Action item: Search the data for "Switch" and copy every matching line.

Dataset excerpts:
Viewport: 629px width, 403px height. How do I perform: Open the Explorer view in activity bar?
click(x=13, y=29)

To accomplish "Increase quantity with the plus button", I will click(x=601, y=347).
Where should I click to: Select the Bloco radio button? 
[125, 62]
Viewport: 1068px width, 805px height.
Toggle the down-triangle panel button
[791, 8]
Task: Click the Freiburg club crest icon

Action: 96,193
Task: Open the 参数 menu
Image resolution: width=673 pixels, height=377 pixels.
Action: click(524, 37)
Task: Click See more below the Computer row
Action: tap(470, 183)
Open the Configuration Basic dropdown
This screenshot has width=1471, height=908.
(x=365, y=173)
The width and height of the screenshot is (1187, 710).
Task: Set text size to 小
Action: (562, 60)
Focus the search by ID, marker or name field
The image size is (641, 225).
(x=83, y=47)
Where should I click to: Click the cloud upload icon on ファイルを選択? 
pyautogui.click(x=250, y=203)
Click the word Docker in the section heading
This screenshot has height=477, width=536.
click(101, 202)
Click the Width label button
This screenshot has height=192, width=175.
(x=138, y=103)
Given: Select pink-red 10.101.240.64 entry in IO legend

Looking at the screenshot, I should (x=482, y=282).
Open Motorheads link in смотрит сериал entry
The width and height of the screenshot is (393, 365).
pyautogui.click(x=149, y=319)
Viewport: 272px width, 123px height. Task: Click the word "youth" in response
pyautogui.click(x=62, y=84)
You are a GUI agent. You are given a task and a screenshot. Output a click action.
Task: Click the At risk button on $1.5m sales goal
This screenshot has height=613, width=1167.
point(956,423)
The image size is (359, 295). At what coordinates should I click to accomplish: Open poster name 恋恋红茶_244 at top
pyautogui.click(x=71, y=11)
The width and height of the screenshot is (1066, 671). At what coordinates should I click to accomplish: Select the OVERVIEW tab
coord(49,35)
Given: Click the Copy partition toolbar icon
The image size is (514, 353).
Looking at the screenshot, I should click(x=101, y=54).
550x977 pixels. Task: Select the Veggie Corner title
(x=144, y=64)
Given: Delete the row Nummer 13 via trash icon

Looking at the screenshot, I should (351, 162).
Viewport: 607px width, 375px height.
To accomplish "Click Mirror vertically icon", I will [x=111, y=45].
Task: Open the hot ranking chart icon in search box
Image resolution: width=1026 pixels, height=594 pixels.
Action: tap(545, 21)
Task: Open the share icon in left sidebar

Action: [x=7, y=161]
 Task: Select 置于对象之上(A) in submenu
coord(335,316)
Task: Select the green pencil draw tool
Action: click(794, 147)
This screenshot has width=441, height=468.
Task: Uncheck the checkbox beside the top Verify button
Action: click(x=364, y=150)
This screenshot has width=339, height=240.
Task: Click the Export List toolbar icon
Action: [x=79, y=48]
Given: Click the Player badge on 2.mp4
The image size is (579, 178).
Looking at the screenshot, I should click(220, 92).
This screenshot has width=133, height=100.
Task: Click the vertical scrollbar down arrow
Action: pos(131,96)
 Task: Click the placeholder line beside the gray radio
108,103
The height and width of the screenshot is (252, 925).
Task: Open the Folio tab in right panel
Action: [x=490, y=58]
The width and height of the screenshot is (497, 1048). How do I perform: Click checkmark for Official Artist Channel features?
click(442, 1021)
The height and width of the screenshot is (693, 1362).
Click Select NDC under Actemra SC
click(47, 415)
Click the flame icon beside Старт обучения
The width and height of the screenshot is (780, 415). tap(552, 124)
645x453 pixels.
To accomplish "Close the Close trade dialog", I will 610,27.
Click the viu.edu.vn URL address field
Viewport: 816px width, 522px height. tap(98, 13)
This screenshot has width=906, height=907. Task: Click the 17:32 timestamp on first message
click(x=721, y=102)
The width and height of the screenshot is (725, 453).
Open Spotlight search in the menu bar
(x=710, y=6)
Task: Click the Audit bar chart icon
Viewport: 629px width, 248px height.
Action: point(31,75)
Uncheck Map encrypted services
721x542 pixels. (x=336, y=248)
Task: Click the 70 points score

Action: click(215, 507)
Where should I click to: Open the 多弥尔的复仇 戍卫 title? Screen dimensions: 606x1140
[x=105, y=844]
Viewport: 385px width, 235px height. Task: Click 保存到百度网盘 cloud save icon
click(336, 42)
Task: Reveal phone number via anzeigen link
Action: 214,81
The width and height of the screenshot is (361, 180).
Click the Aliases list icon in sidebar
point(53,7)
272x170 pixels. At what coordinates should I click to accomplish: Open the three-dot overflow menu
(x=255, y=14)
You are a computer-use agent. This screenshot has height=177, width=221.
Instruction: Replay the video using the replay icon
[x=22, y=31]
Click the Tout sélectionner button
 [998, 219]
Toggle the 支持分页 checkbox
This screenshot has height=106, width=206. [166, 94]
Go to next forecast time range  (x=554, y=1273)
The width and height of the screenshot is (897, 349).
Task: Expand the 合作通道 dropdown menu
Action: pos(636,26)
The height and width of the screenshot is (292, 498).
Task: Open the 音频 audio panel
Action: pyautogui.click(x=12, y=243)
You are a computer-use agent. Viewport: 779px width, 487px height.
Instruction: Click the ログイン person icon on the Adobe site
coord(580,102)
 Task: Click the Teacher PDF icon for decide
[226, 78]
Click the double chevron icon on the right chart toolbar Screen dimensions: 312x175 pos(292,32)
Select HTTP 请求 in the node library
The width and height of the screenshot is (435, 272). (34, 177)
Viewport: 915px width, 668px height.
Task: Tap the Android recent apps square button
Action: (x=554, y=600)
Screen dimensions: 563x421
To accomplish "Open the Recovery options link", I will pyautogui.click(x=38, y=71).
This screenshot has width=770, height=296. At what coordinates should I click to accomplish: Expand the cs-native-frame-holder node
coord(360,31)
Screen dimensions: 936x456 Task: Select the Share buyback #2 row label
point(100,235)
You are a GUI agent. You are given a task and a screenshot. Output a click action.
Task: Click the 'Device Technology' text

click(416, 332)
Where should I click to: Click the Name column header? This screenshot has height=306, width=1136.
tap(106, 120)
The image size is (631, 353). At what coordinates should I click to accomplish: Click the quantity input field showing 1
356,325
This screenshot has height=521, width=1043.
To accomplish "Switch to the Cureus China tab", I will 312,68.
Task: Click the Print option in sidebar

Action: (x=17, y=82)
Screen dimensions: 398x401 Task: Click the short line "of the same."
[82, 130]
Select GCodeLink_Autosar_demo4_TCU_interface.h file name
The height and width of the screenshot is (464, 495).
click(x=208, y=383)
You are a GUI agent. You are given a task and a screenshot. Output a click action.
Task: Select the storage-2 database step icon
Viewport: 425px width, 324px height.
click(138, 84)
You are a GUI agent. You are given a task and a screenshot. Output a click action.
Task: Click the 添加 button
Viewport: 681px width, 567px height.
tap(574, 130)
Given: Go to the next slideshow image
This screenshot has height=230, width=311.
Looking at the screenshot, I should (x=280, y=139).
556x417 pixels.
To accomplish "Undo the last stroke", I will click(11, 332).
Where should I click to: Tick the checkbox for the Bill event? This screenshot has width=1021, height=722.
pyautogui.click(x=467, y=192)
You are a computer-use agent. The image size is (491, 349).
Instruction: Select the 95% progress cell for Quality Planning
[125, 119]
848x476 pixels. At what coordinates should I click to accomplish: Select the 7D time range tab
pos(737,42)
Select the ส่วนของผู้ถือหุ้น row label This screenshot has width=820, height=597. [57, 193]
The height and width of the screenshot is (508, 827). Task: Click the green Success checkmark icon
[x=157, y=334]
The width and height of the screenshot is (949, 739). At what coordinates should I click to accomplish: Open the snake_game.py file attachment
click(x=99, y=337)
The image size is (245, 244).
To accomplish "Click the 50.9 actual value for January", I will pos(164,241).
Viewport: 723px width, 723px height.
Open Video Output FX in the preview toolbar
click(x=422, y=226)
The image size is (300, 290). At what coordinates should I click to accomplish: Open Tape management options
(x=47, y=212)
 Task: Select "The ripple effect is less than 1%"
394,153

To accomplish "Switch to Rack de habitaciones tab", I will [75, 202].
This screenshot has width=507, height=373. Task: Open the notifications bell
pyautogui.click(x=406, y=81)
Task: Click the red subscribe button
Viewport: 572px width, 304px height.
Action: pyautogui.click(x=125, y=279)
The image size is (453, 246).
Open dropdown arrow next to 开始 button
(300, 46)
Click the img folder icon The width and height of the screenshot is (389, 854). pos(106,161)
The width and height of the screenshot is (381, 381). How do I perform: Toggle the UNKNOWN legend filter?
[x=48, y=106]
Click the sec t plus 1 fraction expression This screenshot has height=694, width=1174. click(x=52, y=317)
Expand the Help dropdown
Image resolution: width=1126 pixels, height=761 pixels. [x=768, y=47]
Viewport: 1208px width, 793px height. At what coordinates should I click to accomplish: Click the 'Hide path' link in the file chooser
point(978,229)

Exercise answer:
To accomplish "Switch to the Cureus China tab", I will 312,68.
To accomplish "Switch to Rack de habitaciones tab", I will [75, 202].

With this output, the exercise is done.